Non stupisce che, nel momento in cui si aggrava la crisi del capitalismo, i governi - di tutti gli schieramenti - varino leggi di stampo razzista. La legge che in Italia introduce il reato di clandestinità e istituzionalizza le "ronde", associata all'aumento del numero di militari nelle principali città italiane, prefigura uno scenario ben preciso: il capitale è pronto a far ricorso a bande armate per contrastare l'esplosione di disordini sociali. La legge che porta la firma di Maroni inasprisce i provvedimenti già contenuti nel pacchetto sicurezza imbastito, ai tempi del governo Prodi, da Amato e Ferrero. La logica è sempre la stessa, ora esasperata: difendere i profitti dei padroni creando divisioni all'interno della classe lavoratrice attraverso il capro espiatorio dell'immigrato. Non è da escludersi che, nella prossima fase e con l'inasprirsi del conflitto sociale, i padroni decidano di finanziare bande organizzate di stampo xenofobo e neofascista (i casi dell'Ungheria e della Gran Bretagna parlano chiaro).
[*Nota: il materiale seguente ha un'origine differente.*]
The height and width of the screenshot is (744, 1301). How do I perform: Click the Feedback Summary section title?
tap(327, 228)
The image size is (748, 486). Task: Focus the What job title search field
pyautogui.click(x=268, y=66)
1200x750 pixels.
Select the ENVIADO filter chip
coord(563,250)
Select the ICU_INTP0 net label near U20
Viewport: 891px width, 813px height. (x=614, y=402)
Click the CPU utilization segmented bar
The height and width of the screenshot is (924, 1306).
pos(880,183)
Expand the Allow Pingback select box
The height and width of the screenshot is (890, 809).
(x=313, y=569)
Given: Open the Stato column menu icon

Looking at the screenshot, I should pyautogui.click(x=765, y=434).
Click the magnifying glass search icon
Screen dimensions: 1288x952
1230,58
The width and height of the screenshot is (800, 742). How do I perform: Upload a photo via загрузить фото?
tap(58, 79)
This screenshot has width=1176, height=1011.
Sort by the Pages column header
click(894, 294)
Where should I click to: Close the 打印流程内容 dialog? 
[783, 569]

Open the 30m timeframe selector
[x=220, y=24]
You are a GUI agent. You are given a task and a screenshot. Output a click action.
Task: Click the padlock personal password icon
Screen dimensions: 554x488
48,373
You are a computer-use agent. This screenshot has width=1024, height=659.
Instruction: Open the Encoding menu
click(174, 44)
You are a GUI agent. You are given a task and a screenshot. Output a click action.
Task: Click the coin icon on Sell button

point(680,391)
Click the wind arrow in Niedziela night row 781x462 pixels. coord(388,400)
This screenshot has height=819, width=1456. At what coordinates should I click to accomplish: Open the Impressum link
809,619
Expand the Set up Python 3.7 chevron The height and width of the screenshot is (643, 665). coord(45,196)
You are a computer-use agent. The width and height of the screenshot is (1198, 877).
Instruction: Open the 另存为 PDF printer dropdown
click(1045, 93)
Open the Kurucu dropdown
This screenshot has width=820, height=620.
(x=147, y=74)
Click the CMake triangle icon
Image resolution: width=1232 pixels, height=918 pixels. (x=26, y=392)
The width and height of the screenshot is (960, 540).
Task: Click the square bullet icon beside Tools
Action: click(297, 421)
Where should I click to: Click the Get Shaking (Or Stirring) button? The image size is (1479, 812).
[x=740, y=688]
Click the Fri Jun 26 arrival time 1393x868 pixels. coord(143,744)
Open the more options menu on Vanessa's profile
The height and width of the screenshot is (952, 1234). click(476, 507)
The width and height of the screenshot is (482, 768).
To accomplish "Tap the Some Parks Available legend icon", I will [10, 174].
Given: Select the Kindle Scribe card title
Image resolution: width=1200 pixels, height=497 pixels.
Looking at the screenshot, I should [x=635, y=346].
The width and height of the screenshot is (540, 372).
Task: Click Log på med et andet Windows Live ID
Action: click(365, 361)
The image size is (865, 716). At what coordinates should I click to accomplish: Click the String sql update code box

Per questo, è necessario organizzare fin da subito la difesa operaia. Anche se nel silenzio dei media e nonostante il ruolo di pompieri - tanto più nefasto in un momento come questo - esercitato dai sindacati concertativi, in alcune regioni stanno cominciando a ripetersi esperienze, per ora limitate, di lotte ad oltranza e picchetti operai. Sarà proprio a partire da queste esperienze che i lavoratori, nativi e immigrati, dovranno organizzare l'autodifesa.